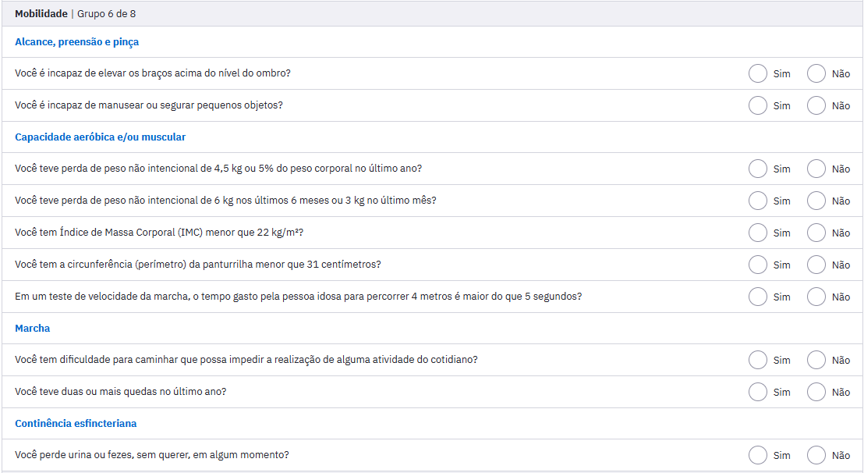This screenshot has height=473, width=864.
Task: Select Não for 6 kg loss in 6 meses
Action: 816,201
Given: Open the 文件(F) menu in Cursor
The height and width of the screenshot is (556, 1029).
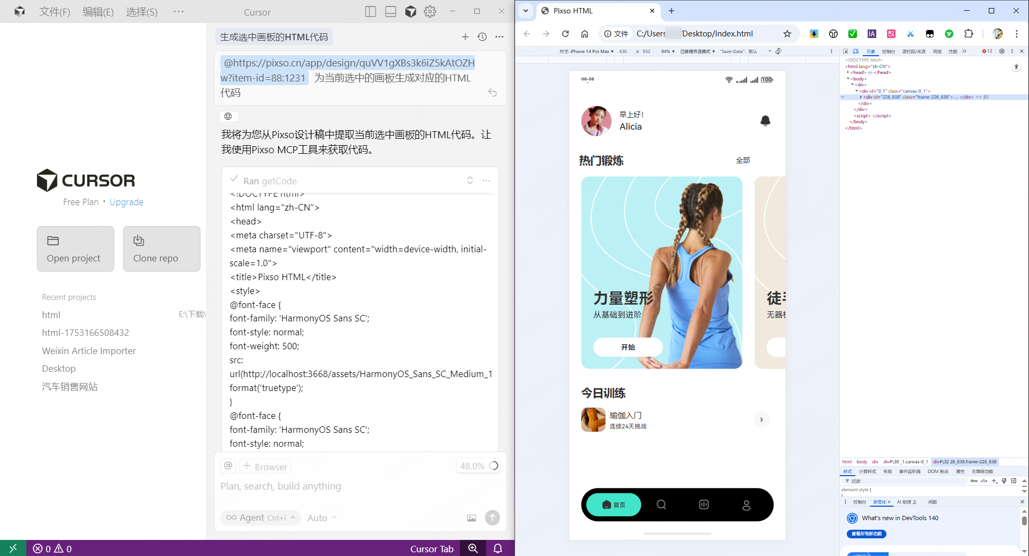Looking at the screenshot, I should coord(54,12).
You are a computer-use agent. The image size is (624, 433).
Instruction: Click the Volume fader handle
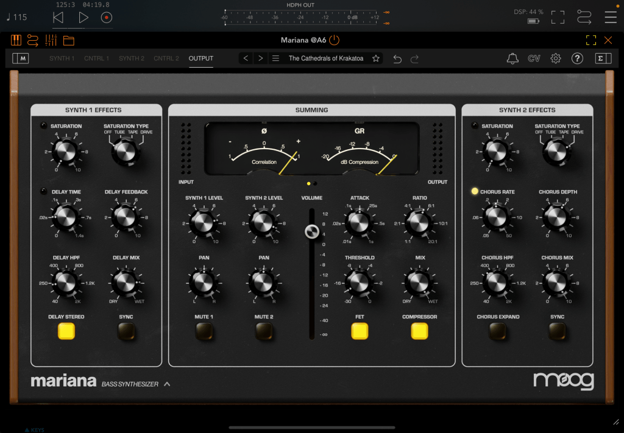tap(312, 231)
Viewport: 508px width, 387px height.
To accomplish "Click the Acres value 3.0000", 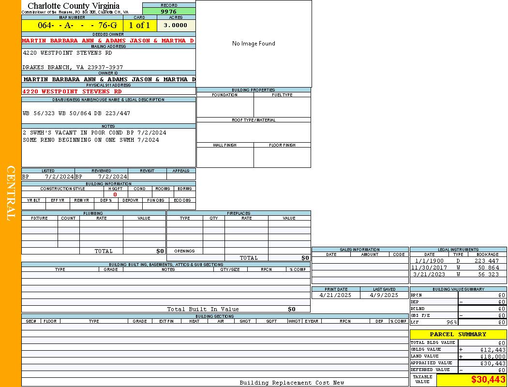I will click(176, 26).
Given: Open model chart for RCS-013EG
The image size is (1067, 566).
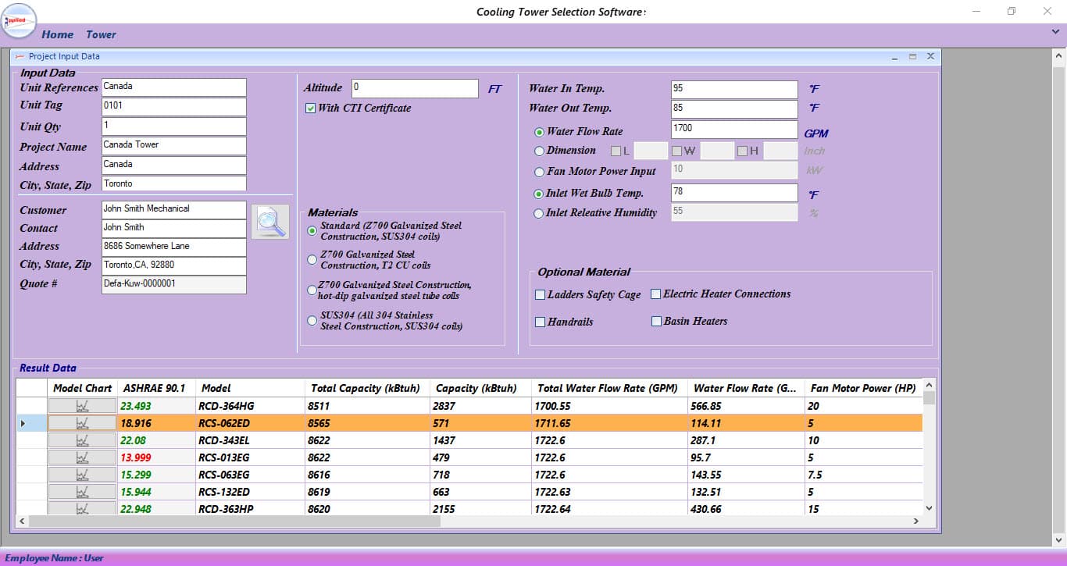Looking at the screenshot, I should pyautogui.click(x=82, y=457).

++++++++++++++++++++

**Given request**: Render everything from the line containing "Given: Open model chart for RCS-013EG" down to the end of the entries as a Markdown table with columns Row and Entry line, skipping blank lines. Leave the pictures out.

**Response to this exercise**:
| Row | Entry line |
|---|---|
| 1 | Given: Open model chart for RCS-013EG |
| 2 | The image size is (1067, 566). |
| 3 | Looking at the screenshot, I should pyautogui.click(x=82, y=457). |